Feature Point Filtering Method Based on CS-RANSAC for Efficient Planar Homography Estimating
Kim, Dae-Woo ; Yoon, Ui-Nyoung ; Jo, Geun-Sik ;
KIPS Transactions on Software and Data Engineering, volume 5, issue 6, 2016, Pages 307~312
DOI : 10.3745/KTSDE.2016.5.6.307
Markerless tracking for augmented reality using Homography can augment virtual objects correctly and naturally on live view of real-world environment by using correct pose and direction of camera. The RANSAC algorithm is widely used for estimating Homography. CS-RANSAC algorithm is one of the novel algorithm which cooperates a constraint satisfaction problem(CSP) into RANSAC algorithm for increasing accuracy and decreasing processing time. However, CS-RANSAC algorithm can be degraded performance of calculating Homography that is caused by selecting feature points which estimate low accuracy Homography in the sampling step. In this paper, we propose feature point filtering method based on CS-RANSAC for efficient planar Homography estimating the proposed algorithm evaluate which feature points estimate high accuracy Homography for removing unnecessary feature point from the next sampling step using Symmetric Transfer Error to increase accuracy and decrease processing time.

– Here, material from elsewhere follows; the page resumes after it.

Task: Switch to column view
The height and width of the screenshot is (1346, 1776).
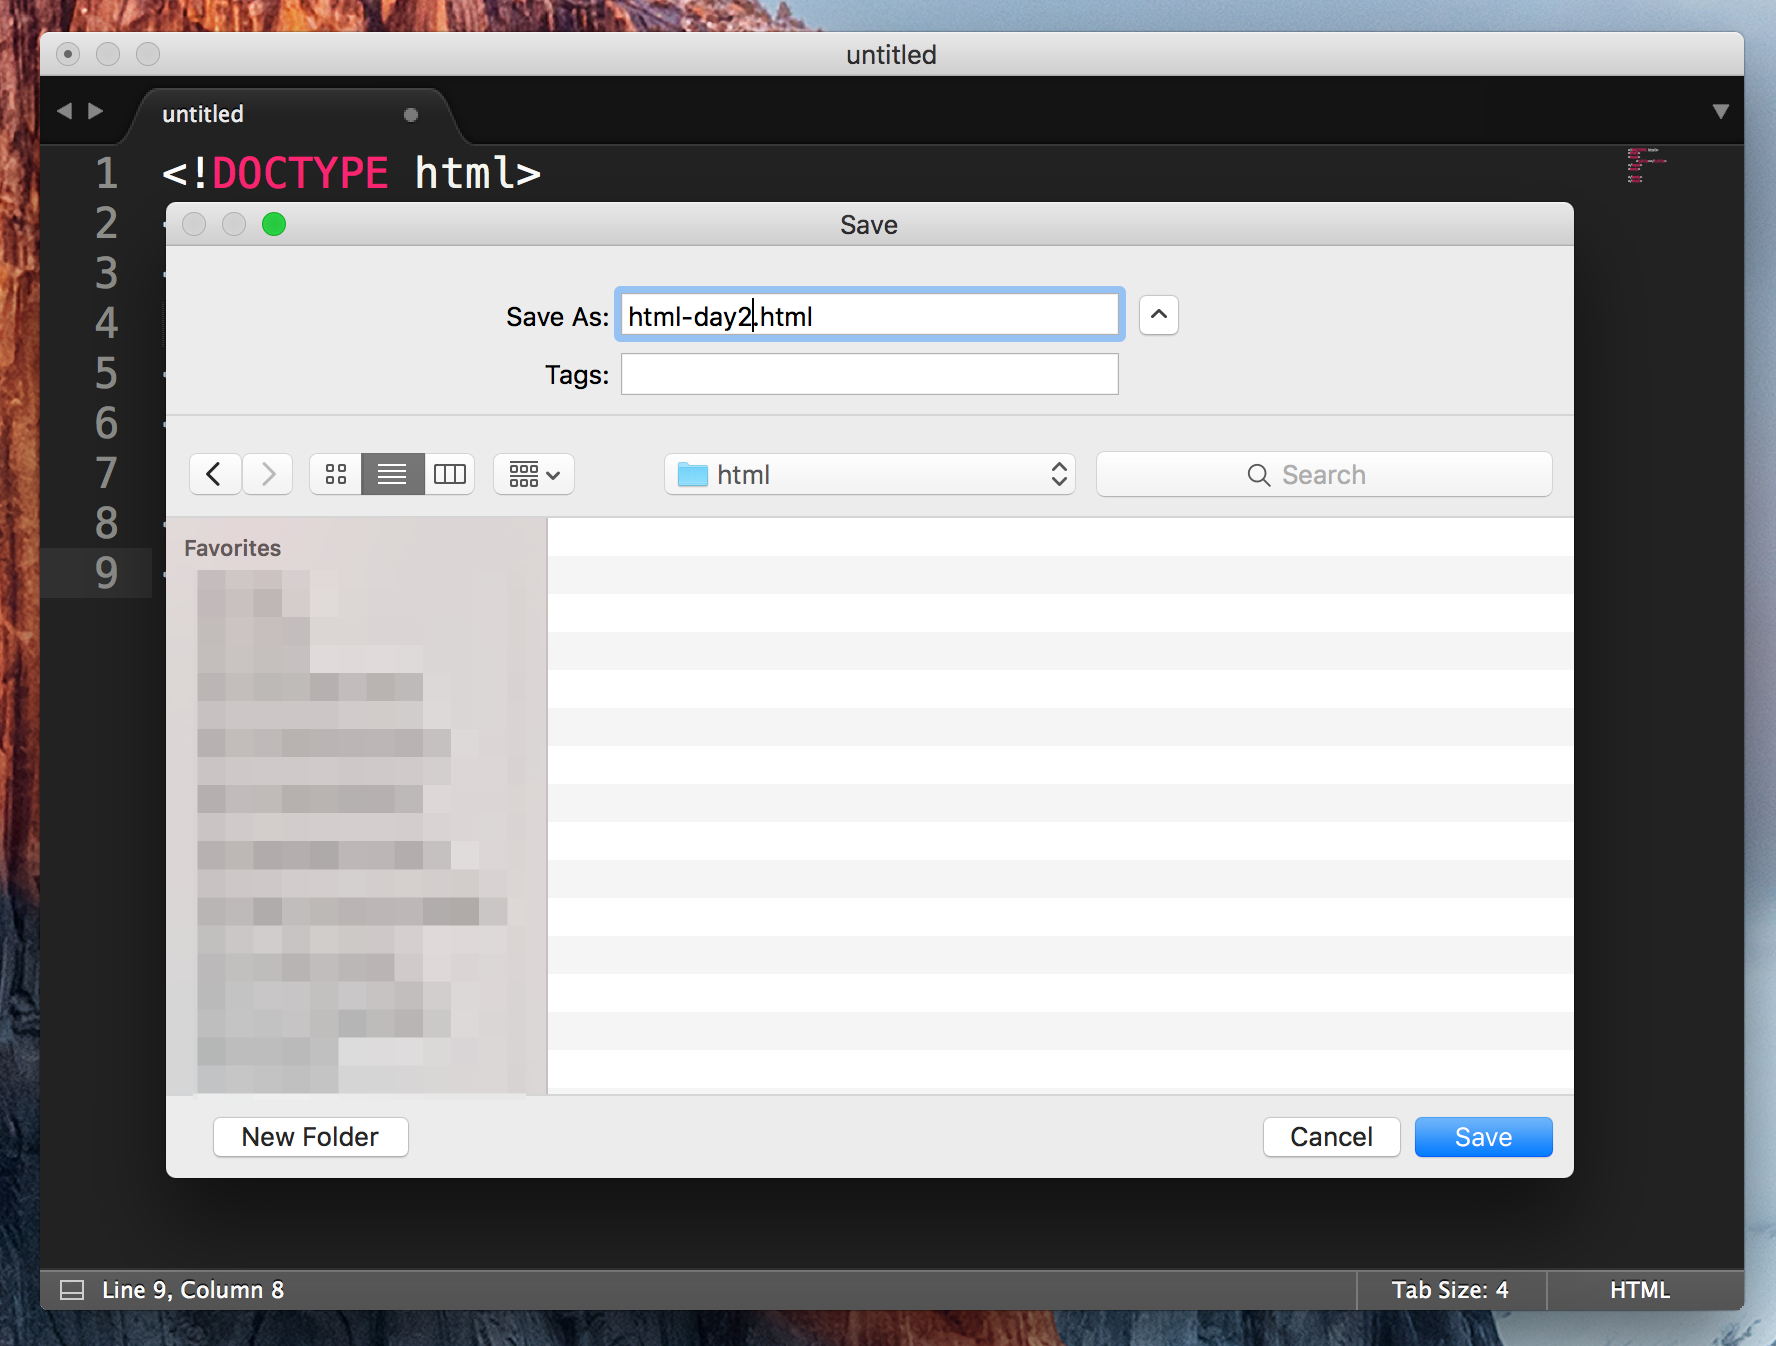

To evaluate our proposed method we have compared our algorithm with the bagic CS-RANSAC algorithm, and basic RANSAC algorithm in terms of processing time, error rate(Symmetric Transfer Error), and inlier rate. The experiment shows that the proposed method produces 5% decrease in processing time, 14% decrease in Symmetric Transfer Error, and higher accurate homography by comparing the basic CS-RANSAC algorithm.